Something like that?

[tomfmason]

I normally take an approach more like:

 

<?php
//define here
//include additional code
class Ajax {
    private $action_prefix = "ajax_";

    public function dispatch($action){
        if(!empty($action) && !stristr($action, $this->action_prefix) && in_array($this->action_prefix . $action,  get_class_methods($this))){
            //now we call the requested action
            $this->{$this->action_prefix . $action}();
        } else {
            //invalid action
        }
    }

    private function ajax_foo() {
        //do something amazing here
    }
}

$ajax = new Ajax();
$ajax->dispatch($_GET['action']);
?>

[bdmovies]

Interesting. I am just now starting to tap OOP, Right now I'm using it predominately for database relations. Could you explain a bit of what exactly is happening in your class?

 

If I am reading this right (and I'm only about 50% I am) I could create a private function for all of my ajax pages. Right now I've got a folder called "ajax" with about 20 different files in it.

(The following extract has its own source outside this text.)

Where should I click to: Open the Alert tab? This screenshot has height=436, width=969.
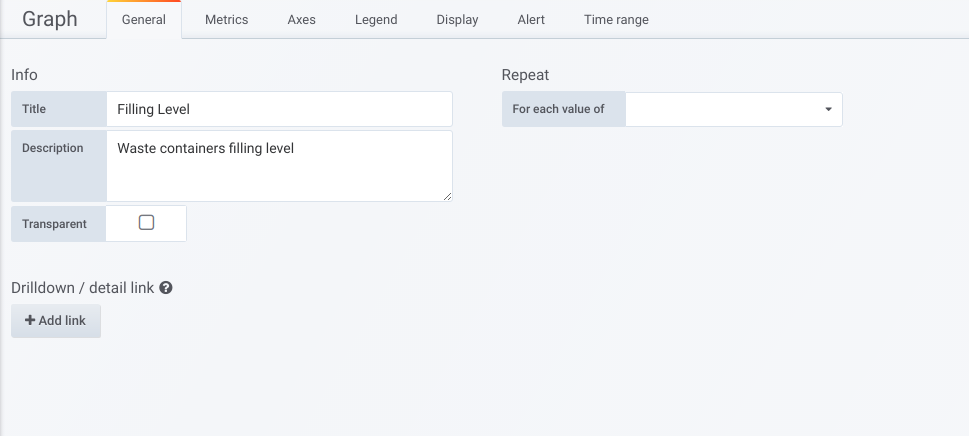(x=531, y=20)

Could I move those 20 pages into 20 different functions inside my Ajax class?

[PC Nerd]

most likely.

 

However you might want to have them each as a class, whos parent is an AJAX class, so it knows how to handle connections by default - withought your scripts having to handle that.  Its a nice Idea that I hadnt even thought of till I read it.  I was going to go with bdmovies idea.

[tomfmason]

However you might want to have them each as a class, whos parent is an AJAX class, so it knows how to handle connections by default - withought your scripts having to handle that.  Its a nice Idea that I hadnt even thought of till I read it.  I was going to go with bdmovies idea.

 

That is pretty much exactly what I was meaning. ie.

 

ajaxbase.php

<?php
//check for your defined variable
class AjaxBase {
    private $action_prefix = "ajax_";
    public function dispatch($action){
        if(!empty($action) && !stristr($action, $this->action_prefix) && in_array($this->action_prefix . $action,  get_class_methods($this))){
            //now we call the requested action
            $this->{$this->action_prefix . $action}();
        } else {
            //invalid action
        }
    }
}
?>

 

foo.php

<?php
//check for your defined variable
include dirname(__FILE__) . '/ajaxbase.php';
class AjaxFoo extends AjaxBase {
    private function ajax_bar() {
        //something amazing
    }
}
?>

 

index.php

<?php
//defines here
if(empty($_GET['page']) || empty($_GET['action'])) {
    //invalid action
} else {
    $file = dirname(__FILE__) . '/' .  basename($_GET['page'] . '.php');
    $class = 'Ajax' . ucfirst(basename($_GET['page']));
    if(file_exists($file)) {
        include $file;
        $ajax = new $class;
        $ajax->dispatch($_GET['action']);
    } else {
        //invalid action
    }

}
?>

 

now index.php?page=foo&action=bar would call the ajax_bar function of the AjaxFoo class.